A lo largo de estos días, cada
vez que ha surgido el tema de los atentados parisinos, los debates acaban
convergiendo en el asunto de la religión, en la influencia del islam, y en el
integrismo de las creencias que lleva a cometer actos salvajes como los que
hemos visto. Lo primero que hay que dejar claro, como bien lo hizo ayer el
primer ministro francés Manuel Valls, es que estamos en guerra, sí, pero contra
el yihadismo, contra el fanatismo, no contra una religión. Así como gritábamos
hace años “vascos sí, ETA no”, ahora debemos gritar “musulmanes sí, yihadistas
no”.
Personalmente siempre he tenido una
visión ingenua de la religión que la realidad, machacona, se empeña en llevar
la contraria. Educado en un ambiente católico, en un País Vasco en los setenta
y ochenta en los que la religión lo era todo, he tenido épocas de creencia más
intensa y épocas de menor compromiso. Creo que con los años esa fe se ha ido
diluyendo y, aunque persiste, es débil. He llegado a la obvia conclusión de que
la religión es un ámbito privado de las personas, que se puede expresar en público,
pero que no puede condicionar el devenir de toda una sociedad, porque en ella
hay pluralidad de creencias o increencias. Es fácil, pero no. También desde
pequeño tenía un problema, que sigo manteniendo, con el concepto de integrista.

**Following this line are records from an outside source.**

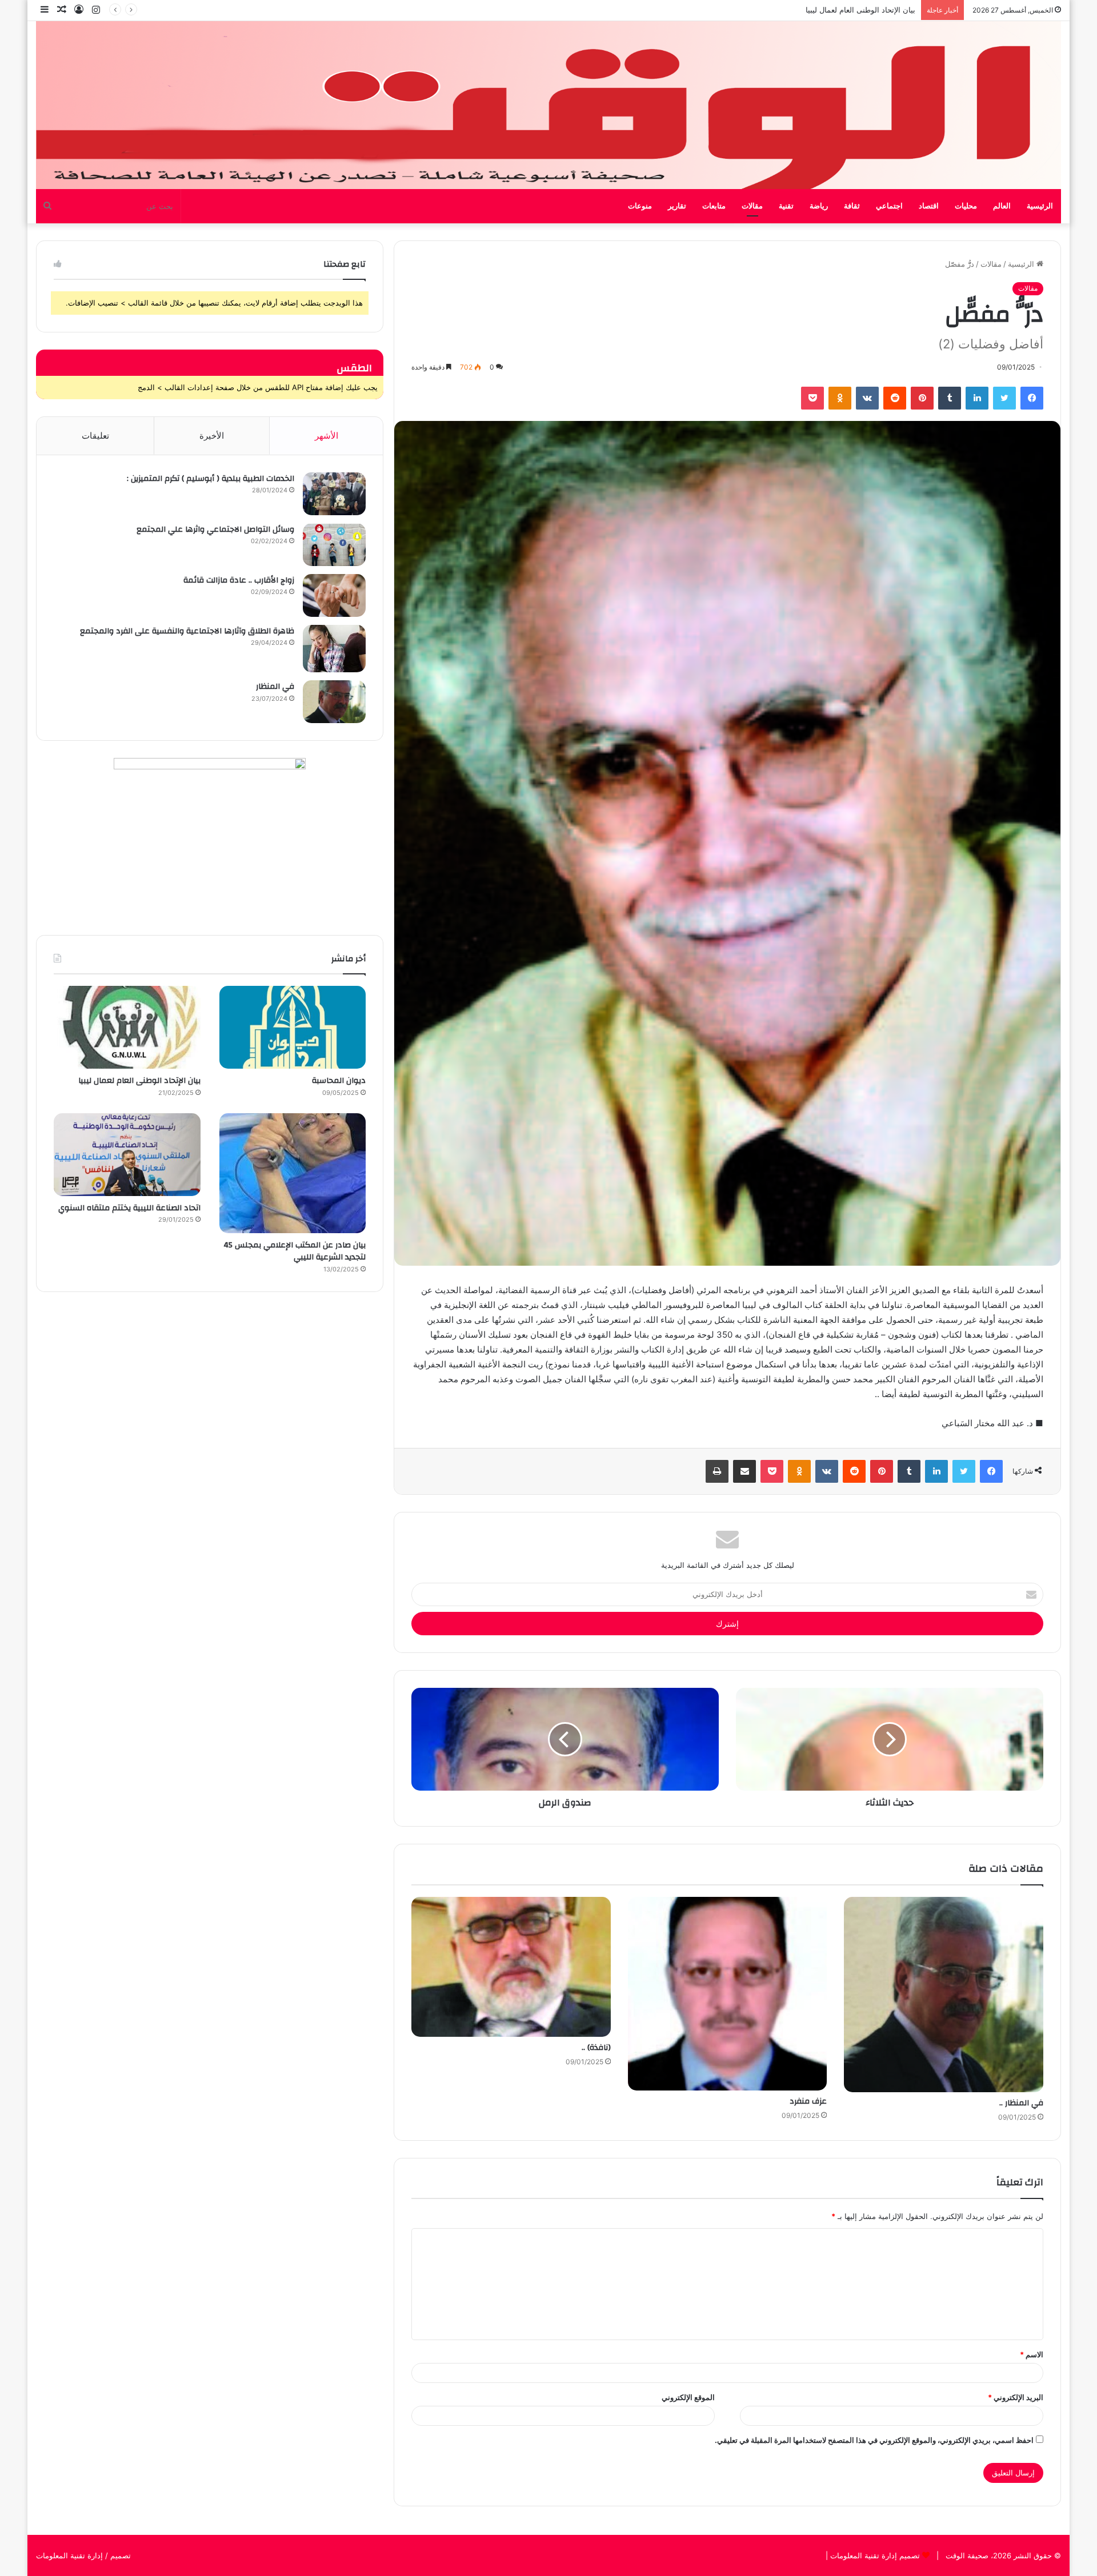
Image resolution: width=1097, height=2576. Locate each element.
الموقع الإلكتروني (688, 2397)
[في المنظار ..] (943, 1994)
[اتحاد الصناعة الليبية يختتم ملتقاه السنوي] (127, 1154)
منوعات (640, 206)
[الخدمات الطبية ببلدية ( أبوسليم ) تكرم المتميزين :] (334, 493)
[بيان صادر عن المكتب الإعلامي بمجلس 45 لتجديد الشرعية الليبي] (292, 1173)
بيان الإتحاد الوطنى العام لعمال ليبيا (139, 1080)
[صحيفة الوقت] (548, 105)
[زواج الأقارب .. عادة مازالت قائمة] (334, 595)
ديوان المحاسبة (339, 1080)
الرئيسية (1040, 206)
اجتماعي (889, 206)
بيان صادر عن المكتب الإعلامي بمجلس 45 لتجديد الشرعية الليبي (813, 9)
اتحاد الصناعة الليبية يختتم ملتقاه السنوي (129, 1208)
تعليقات (95, 435)
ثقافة (852, 206)
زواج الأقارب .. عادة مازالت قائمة (238, 580)
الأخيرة (211, 435)
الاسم (1031, 2354)
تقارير (677, 206)
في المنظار (275, 686)
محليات (966, 206)
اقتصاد (929, 206)
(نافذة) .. (596, 2047)
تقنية (786, 206)
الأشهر (326, 435)
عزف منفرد (808, 2101)
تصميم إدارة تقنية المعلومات (874, 2555)
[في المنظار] (334, 701)
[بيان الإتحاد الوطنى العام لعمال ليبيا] (127, 1027)
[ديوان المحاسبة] (292, 1027)
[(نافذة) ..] (511, 1967)
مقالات (752, 206)
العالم (1002, 206)
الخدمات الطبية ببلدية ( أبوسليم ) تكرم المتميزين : (210, 478)
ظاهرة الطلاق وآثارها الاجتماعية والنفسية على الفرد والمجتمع (187, 631)
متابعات (714, 206)
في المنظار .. (1021, 2103)
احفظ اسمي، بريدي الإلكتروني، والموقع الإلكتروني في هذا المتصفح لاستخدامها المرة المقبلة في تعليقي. (874, 2440)
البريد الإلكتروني (1015, 2397)
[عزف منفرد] (727, 1994)
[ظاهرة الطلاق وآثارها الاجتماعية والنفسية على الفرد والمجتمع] (334, 649)
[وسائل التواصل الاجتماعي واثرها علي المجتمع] (334, 544)
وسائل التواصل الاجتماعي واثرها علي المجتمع (215, 529)
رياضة (819, 206)
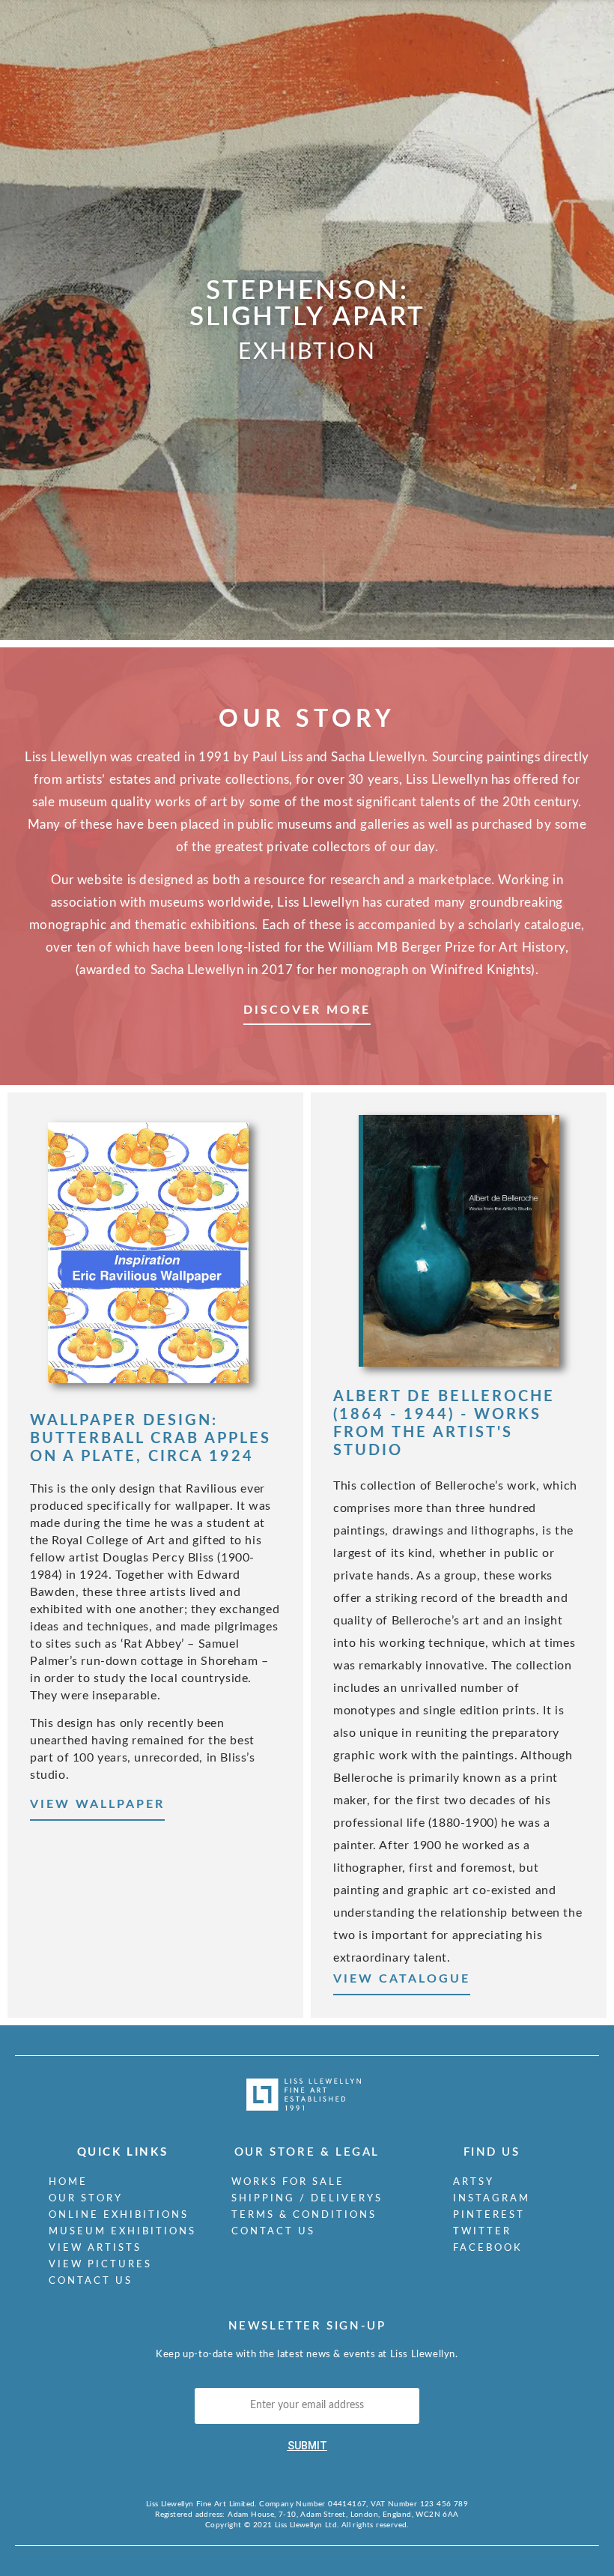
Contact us (91, 2281)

Dado que los evangelios hablan de amor, de entrega a los demás, de poner la
otra mejilla, y presentan en general a un Jesús que no es violento, pensaba en
mi infancia que los integristas religiosos debían ser los más pacíficos, mansos
y amorosos del mundo. Cuando conocía la existencia de las comunas hippies de
los sesenta me recordaron mucho a esa imagen que tenía del integrista, como
fuente de amor compartido y de paz (en los evangelios no se fuma, pero eso eran
detalles de contexto, atrezo). Sin embargo en los medios de comunicación la
imagen del integrista era, y es, la de un señor muy enfadado, rabioso, que
ordena a sus acólitos cometer barbaridades y que enarbola la violencia como auténtica
palabra de Dios. A lo largo de la historia el integrismo, de todas las
confesiones religiosas, ha derivado en violencia sectaria y en episodios de
crueldad que son completamente antirreligiosos. A mi modo de ver se da la
paradoja de que, quienes se confiesan como integrista son, en realidad, los
mayores pecadores posibles, porque atentan contra todos los principios de la fe
que dicen defender, pero que violan, vejan y afrentan en cada uno de sus actos.
En el caso de la religión católica, que nos pilla más de cerca, durante siglos
hemos logrado domesticarla hasta convertirla en una creencia personal y ajena a
la violencia, pero en ocasiones vemos comportamientos, como los casos de abusos
sexuales a menores, o la violencia que emplean ciertos grupos antiabortistas en
EEUU, que son completamente irracionales y ajenos al evangelio. Se puede estar
en contra del aborto, pero justificar en base a ello el asesinato de un médico
no solo es estúpido y delictivo, sino también una tergiversación de la fe que
la mancilla por completo. No soy experto en el Corán, y pese a que es cierto
que la religión musulmana posee preceptos que mezclan más que otras la gestión
de la vida pública y la privada, no me queda duda alguna respecto a que la práctica
normal y “domesticada” de esa religión es pacífica, tranquila y respetuosa con
los demás. El integrismo que nos afecta, y que sigue un pequeño pero no
despreciable porcentaje de los musulmanes, es un grave problema que, sobre todo
y en primer lugar, interesa atajar a los propios musulmanes que defienden y
quieren su religión, no esa versión rigorista y fanática que pretende
secuestrarla.
En las sociedades occidentales actuales, muy
descreídas, el papel de la religión ha sido ocupado por otro tipo de creencias
como, por ejemplo, el amor a los colores de un equipo de fútbol, que levanta
pasiones y, bien lo sabemos, violencia irracional. La fuerza de la religión, que
apela a lo más íntimo de las personas y nos enfrenta al dilema sin fin de la
vida y la muerte, es enorme, y su mal uso puede generar monstruos como los que
vemos estos días en acción, pero esos monstruos han sido creados por personas
que han cogido unos textos y los han violado, los han corrompido. La religión
no es el problema, es el uso y el abuso que de ella hacemos. Y eso es lo que
debemos controlar, perseguir y castigar.